↓

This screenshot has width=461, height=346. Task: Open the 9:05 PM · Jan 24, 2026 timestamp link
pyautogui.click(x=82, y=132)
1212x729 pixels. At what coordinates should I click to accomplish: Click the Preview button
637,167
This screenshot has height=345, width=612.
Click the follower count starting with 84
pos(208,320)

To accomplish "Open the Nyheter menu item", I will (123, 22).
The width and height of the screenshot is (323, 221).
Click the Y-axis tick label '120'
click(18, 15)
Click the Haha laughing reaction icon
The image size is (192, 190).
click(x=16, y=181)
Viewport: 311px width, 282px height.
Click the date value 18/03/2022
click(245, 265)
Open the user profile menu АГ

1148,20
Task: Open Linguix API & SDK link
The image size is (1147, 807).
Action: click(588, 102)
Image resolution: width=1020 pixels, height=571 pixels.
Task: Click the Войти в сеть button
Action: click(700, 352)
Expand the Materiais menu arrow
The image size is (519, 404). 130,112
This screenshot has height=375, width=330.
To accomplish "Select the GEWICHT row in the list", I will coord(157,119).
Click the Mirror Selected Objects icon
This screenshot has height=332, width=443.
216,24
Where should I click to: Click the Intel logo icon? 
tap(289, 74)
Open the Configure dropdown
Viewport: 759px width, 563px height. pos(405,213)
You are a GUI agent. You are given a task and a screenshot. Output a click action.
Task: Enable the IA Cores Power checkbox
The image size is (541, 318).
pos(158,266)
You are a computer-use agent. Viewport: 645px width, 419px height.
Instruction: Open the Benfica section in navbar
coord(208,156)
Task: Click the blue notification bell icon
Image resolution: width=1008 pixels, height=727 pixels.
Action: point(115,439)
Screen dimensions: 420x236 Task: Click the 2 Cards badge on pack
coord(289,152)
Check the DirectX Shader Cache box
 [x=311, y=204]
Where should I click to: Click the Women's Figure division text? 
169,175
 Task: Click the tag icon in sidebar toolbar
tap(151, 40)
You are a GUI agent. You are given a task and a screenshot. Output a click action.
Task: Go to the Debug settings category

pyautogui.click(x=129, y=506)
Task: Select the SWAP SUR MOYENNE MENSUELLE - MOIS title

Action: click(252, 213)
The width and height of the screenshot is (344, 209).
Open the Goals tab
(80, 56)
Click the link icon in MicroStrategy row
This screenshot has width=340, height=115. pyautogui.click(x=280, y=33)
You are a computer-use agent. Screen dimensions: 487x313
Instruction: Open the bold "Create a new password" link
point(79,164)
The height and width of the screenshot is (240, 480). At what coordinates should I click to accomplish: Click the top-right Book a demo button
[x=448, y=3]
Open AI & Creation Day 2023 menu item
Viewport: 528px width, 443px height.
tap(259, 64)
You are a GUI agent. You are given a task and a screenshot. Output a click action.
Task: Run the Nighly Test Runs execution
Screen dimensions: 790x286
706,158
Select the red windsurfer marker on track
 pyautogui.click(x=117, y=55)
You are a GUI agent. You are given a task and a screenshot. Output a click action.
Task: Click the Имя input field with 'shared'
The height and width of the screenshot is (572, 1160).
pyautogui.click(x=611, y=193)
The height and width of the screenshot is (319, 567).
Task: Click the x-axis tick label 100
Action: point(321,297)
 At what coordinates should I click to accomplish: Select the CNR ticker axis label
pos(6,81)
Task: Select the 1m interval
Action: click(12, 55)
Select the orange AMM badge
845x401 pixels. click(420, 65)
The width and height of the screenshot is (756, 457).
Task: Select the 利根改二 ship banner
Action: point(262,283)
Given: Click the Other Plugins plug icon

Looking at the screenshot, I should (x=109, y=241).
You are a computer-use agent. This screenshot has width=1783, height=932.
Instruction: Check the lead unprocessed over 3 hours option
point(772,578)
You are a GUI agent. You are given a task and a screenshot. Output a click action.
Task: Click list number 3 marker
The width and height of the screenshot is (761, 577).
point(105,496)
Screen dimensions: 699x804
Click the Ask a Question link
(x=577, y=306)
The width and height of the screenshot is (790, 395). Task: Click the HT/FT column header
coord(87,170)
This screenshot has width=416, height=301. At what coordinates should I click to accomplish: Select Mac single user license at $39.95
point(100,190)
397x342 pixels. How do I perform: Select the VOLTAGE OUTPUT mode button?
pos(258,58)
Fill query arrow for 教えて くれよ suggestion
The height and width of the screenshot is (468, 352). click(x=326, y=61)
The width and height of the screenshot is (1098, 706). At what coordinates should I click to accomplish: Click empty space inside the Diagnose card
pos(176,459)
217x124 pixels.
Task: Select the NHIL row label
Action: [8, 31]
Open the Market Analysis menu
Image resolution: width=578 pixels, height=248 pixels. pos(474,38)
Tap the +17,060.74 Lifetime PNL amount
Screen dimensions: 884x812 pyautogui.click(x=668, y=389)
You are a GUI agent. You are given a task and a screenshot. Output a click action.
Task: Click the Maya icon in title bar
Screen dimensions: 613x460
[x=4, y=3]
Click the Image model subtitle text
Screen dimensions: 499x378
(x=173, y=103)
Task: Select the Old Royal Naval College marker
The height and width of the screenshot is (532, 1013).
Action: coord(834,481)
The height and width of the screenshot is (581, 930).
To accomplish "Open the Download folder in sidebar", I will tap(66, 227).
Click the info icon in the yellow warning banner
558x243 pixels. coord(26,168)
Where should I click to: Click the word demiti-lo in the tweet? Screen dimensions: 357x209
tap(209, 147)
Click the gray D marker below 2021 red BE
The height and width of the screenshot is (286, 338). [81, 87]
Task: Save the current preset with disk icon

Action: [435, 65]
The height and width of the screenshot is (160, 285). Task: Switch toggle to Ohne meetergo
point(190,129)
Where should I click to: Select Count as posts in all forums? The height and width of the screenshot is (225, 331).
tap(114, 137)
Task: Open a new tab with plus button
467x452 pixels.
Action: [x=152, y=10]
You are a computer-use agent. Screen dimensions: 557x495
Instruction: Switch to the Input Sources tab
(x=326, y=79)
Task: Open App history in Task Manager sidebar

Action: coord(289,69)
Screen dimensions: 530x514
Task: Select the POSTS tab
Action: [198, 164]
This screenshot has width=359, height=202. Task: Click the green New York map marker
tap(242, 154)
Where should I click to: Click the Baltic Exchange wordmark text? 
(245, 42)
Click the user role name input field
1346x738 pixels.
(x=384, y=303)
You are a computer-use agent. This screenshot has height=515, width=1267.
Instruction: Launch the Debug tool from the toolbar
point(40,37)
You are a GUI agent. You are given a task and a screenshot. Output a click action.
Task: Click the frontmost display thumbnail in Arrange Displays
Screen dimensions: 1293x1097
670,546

↑

DIRECTIONS FOR THIS TASK:
Write out every entry again, exactly as it appears.

ANSWER FOR THIS EXERCISE:
This screenshot has width=461, height=346. Task: Open the 9:05 PM · Jan 24, 2026 timestamp link
pyautogui.click(x=82, y=132)
1212x729 pixels. At what coordinates should I click to accomplish: Click the Preview button
637,167
This screenshot has height=345, width=612.
Click the follower count starting with 84
pos(208,320)

To accomplish "Open the Nyheter menu item", I will (123, 22).
The width and height of the screenshot is (323, 221).
Click the Y-axis tick label '120'
click(18, 15)
Click the Haha laughing reaction icon
The image size is (192, 190).
click(x=16, y=181)
Viewport: 311px width, 282px height.
Click the date value 18/03/2022
click(245, 265)
Open the user profile menu АГ

1148,20
Task: Open Linguix API & SDK link
The image size is (1147, 807).
Action: click(588, 102)
Image resolution: width=1020 pixels, height=571 pixels.
Task: Click the Войти в сеть button
Action: click(700, 352)
Expand the Materiais menu arrow
The image size is (519, 404). 130,112
This screenshot has height=375, width=330.
To accomplish "Select the GEWICHT row in the list", I will coord(157,119).
Click the Mirror Selected Objects icon
This screenshot has height=332, width=443.
216,24
Where should I click to: Click the Intel logo icon? 
tap(289, 74)
Open the Configure dropdown
Viewport: 759px width, 563px height. pos(405,213)
You are a GUI agent. You are given a task and a screenshot. Output a click action.
Task: Enable the IA Cores Power checkbox
The image size is (541, 318).
pos(158,266)
You are a computer-use agent. Viewport: 645px width, 419px height.
Instruction: Open the Benfica section in navbar
coord(208,156)
Task: Click the blue notification bell icon
Image resolution: width=1008 pixels, height=727 pixels.
Action: point(115,439)
Screen dimensions: 420x236 Task: Click the 2 Cards badge on pack
coord(289,152)
Check the DirectX Shader Cache box
 [x=311, y=204]
Where should I click to: Click the Women's Figure division text? 
169,175
 Task: Click the tag icon in sidebar toolbar
tap(151, 40)
You are a GUI agent. You are given a task and a screenshot. Output a click action.
Task: Go to the Debug settings category

pyautogui.click(x=129, y=506)
Task: Select the SWAP SUR MOYENNE MENSUELLE - MOIS title

Action: click(252, 213)
The width and height of the screenshot is (344, 209).
Open the Goals tab
(80, 56)
Click the link icon in MicroStrategy row
This screenshot has width=340, height=115. pyautogui.click(x=280, y=33)
You are a computer-use agent. Screen dimensions: 487x313
Instruction: Open the bold "Create a new password" link
point(79,164)
The height and width of the screenshot is (240, 480). At what coordinates should I click to accomplish: Click the top-right Book a demo button
[x=448, y=3]
Open AI & Creation Day 2023 menu item
Viewport: 528px width, 443px height.
tap(259, 64)
You are a GUI agent. You are given a task and a screenshot. Output a click action.
Task: Run the Nighly Test Runs execution
Screen dimensions: 790x286
706,158
Select the red windsurfer marker on track
 pyautogui.click(x=117, y=55)
You are a GUI agent. You are given a task and a screenshot. Output a click action.
Task: Click the Имя input field with 'shared'
The height and width of the screenshot is (572, 1160).
pyautogui.click(x=611, y=193)
The height and width of the screenshot is (319, 567).
Task: Click the x-axis tick label 100
Action: point(321,297)
 At what coordinates should I click to accomplish: Select the CNR ticker axis label
pos(6,81)
Task: Select the 1m interval
Action: click(12, 55)
Select the orange AMM badge
845x401 pixels. click(420, 65)
The width and height of the screenshot is (756, 457).
Task: Select the 利根改二 ship banner
Action: point(262,283)
Given: Click the Other Plugins plug icon

Looking at the screenshot, I should (x=109, y=241).
You are a computer-use agent. This screenshot has width=1783, height=932.
Instruction: Check the lead unprocessed over 3 hours option
point(772,578)
You are a GUI agent. You are given a task and a screenshot. Output a click action.
Task: Click list number 3 marker
The width and height of the screenshot is (761, 577).
point(105,496)
Screen dimensions: 699x804
Click the Ask a Question link
(x=577, y=306)
The width and height of the screenshot is (790, 395). Task: Click the HT/FT column header
coord(87,170)
This screenshot has width=416, height=301. At what coordinates should I click to accomplish: Select Mac single user license at $39.95
point(100,190)
397x342 pixels. How do I perform: Select the VOLTAGE OUTPUT mode button?
pos(258,58)
Fill query arrow for 教えて くれよ suggestion
The height and width of the screenshot is (468, 352). click(x=326, y=61)
The width and height of the screenshot is (1098, 706). At what coordinates should I click to accomplish: Click empty space inside the Diagnose card
pos(176,459)
217x124 pixels.
Task: Select the NHIL row label
Action: [8, 31]
Open the Market Analysis menu
Image resolution: width=578 pixels, height=248 pixels. pos(474,38)
Tap the +17,060.74 Lifetime PNL amount
Screen dimensions: 884x812 pyautogui.click(x=668, y=389)
You are a GUI agent. You are given a task and a screenshot. Output a click action.
Task: Click the Maya icon in title bar
Screen dimensions: 613x460
[x=4, y=3]
Click the Image model subtitle text
Screen dimensions: 499x378
(x=173, y=103)
Task: Select the Old Royal Naval College marker
The height and width of the screenshot is (532, 1013).
Action: coord(834,481)
The height and width of the screenshot is (581, 930).
To accomplish "Open the Download folder in sidebar", I will tap(66, 227).
Click the info icon in the yellow warning banner
558x243 pixels. coord(26,168)
Where should I click to: Click the word demiti-lo in the tweet? Screen dimensions: 357x209
tap(209, 147)
Click the gray D marker below 2021 red BE
The height and width of the screenshot is (286, 338). [81, 87]
Task: Save the current preset with disk icon

Action: [435, 65]
The height and width of the screenshot is (160, 285). Task: Switch toggle to Ohne meetergo
point(190,129)
Where should I click to: Select Count as posts in all forums? The height and width of the screenshot is (225, 331).
tap(114, 137)
Task: Open a new tab with plus button
467x452 pixels.
Action: [x=152, y=10]
You are a computer-use agent. Screen dimensions: 557x495
Instruction: Switch to the Input Sources tab
(x=326, y=79)
Task: Open App history in Task Manager sidebar

Action: coord(289,69)
Screen dimensions: 530x514
Task: Select the POSTS tab
Action: [198, 164]
This screenshot has width=359, height=202. Task: Click the green New York map marker
tap(242, 154)
Where should I click to: Click the Baltic Exchange wordmark text? 
(245, 42)
Click the user role name input field
1346x738 pixels.
(x=384, y=303)
You are a computer-use agent. This screenshot has height=515, width=1267.
Instruction: Launch the Debug tool from the toolbar
point(40,37)
You are a GUI agent. You are given a task and a screenshot. Output a click action.
Task: Click the frontmost display thumbnail in Arrange Displays
Screen dimensions: 1293x1097
670,546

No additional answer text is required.